My rating – 9/10
It’s chocked-full of inspiring stories of people like Matt Groening, Arianna Stasinopoúlou – founder of Huffington Post, musicians like George Harrison and many more who found their element. Robinson defines it here –
“The Element is where your natural aptitudes meet your personal passions. It could be playing the guitar, basketball, cooking, or teaching, working with technology or with animals – anything for which you have a natural feel.” Many of these people did not do well in their schools and often had to overcome serious adversities in life. A lot of them had someone who believed in them.

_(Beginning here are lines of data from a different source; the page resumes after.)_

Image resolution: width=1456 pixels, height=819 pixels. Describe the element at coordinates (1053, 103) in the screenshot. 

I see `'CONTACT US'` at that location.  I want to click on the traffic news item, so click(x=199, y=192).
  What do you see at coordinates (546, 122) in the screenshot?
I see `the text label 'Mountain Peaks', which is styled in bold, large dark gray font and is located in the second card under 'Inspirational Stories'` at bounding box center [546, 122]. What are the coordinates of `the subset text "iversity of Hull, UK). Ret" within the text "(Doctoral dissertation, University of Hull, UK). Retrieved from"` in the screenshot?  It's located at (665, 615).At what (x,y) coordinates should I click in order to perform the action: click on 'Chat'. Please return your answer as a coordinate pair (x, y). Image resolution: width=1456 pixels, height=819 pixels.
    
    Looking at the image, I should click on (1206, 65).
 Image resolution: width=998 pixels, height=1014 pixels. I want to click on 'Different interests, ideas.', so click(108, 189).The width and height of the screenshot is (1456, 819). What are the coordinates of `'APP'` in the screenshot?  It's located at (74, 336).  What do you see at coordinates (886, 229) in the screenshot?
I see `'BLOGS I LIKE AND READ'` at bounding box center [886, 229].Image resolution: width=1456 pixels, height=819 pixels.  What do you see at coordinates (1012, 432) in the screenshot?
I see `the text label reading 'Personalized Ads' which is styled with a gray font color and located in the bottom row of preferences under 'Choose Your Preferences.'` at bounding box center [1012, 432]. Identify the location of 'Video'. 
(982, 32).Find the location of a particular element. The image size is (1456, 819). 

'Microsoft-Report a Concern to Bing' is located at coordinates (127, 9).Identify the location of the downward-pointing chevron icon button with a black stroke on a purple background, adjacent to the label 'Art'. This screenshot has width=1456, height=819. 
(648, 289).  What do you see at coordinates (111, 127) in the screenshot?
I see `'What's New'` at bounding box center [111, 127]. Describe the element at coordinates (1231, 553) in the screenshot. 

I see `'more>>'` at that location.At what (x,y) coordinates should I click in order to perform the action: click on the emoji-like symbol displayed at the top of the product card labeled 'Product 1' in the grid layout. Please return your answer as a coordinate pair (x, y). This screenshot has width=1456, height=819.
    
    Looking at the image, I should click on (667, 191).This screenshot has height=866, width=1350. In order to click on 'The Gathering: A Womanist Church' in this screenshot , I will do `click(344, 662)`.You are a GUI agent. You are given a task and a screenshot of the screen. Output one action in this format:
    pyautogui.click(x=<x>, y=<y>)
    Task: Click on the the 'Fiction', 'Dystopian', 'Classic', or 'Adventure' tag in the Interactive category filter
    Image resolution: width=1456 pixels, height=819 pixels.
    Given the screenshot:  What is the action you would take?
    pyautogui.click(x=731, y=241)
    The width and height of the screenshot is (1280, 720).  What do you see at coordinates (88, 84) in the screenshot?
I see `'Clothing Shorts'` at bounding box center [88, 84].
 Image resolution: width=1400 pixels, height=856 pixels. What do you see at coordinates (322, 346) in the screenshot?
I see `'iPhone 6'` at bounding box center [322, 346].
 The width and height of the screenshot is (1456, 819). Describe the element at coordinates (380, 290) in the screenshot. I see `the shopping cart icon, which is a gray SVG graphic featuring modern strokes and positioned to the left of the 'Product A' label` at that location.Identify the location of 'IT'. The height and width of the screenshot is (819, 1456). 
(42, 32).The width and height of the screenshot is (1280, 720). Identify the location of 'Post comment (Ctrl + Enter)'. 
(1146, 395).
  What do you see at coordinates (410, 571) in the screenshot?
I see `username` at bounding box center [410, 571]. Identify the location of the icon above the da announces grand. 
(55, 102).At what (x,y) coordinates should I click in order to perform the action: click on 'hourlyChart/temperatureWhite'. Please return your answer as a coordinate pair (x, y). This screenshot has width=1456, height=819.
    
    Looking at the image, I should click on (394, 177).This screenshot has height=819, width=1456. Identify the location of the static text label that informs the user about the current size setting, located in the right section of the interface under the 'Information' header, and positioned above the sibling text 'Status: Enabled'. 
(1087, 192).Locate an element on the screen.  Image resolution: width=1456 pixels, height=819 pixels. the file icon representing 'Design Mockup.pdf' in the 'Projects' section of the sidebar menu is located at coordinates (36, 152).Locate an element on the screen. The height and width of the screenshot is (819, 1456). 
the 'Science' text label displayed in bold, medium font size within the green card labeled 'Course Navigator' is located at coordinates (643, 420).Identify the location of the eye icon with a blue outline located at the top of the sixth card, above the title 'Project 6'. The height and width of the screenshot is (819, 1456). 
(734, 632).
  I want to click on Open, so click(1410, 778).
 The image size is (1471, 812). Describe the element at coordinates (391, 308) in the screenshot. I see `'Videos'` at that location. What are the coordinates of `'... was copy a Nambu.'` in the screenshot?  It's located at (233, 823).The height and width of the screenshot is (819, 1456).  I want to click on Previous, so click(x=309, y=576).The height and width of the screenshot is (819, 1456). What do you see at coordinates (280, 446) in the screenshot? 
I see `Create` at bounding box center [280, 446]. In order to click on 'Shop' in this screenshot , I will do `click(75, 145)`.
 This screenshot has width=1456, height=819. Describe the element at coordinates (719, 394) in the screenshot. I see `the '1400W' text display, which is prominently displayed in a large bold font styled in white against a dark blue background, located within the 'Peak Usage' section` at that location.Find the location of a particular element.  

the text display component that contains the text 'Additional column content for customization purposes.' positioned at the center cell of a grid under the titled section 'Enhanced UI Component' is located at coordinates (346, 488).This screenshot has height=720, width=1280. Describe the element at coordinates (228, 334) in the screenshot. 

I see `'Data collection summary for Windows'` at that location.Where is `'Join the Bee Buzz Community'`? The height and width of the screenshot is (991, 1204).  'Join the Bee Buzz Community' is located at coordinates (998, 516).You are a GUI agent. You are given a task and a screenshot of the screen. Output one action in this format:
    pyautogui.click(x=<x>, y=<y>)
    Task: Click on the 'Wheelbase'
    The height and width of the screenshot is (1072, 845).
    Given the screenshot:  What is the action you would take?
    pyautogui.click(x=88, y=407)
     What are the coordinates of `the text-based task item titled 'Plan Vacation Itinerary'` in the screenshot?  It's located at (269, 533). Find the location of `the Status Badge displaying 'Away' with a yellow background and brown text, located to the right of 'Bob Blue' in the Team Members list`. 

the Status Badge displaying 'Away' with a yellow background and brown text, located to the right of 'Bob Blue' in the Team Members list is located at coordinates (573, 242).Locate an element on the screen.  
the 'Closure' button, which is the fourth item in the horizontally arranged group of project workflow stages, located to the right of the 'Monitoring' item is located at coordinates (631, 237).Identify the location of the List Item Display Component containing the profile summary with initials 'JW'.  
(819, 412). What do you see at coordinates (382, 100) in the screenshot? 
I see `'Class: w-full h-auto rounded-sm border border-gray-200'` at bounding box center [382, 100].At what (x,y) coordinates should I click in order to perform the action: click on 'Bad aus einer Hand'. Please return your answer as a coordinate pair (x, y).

Some of the stories are impossibly inspiring, for example, the story of John Wilson – blinded in both eyes at age 12 thanks to a chemistry experiment gone wrong but went on to eradicate river blindness in Ghana through an organisation he set up.
I found the beginning and the end of the book a bit more engaging. The middle part expounds on what it means to find the element and becomes academic so requires more focus. I certainly will have to re-read that part. Overall I thought it was well worth the read, very thought provoking especially if you are an educator to someone who is stuck in a rut – it does speak to humanity as a whole actually. If you have seen and heard Ken Robinson on TED, you will understand his educational standpoint and where he is coming from. To the book’s credit, and I think it’s a good book, almost groundbreaking, it did make me feel like I needed to rewind my 8 years as a teacher, start all over again and be bolder in reforming the education system in Singapore. It’s true that schools do kill creativity and that teachers and administrators should lighten up and become more innovative. I don’t think our school system isn’t innovative but it is sometimes innovative in an odd way, adding to workloads and yoking the students with more pressure. I have got lots to say about the A levels and how we drill our students with the correct answers. We say they can’t understand and are not motivated to learn and so we drill and practice… I sometimes look at some of my students and feel a deep sense of pity. They either have forgotten to learn or find the whole exercise pointless – and these are to my own judgement, bright young kids. Any kid is bright – until we start educating them! 😦 This book gives some hope but I know some will say such bottom-up change and moving away from standards-based assessments is impractical. So it was good that there were some seemingly impractical solutions exemplified in the book – like a school that set up near an old folks home. The retirees volunteered to mentor the students resulting in improved grades and engagement by the students and interestingly the need for medication by the older folks also dropped significantly.
I think educators need to take this book seriously and try to get a sense of what it’s trying to say – personalise education and look at each student, child as someone with potential and harness that with encouragement, mentorship and a validation of their personal gifts.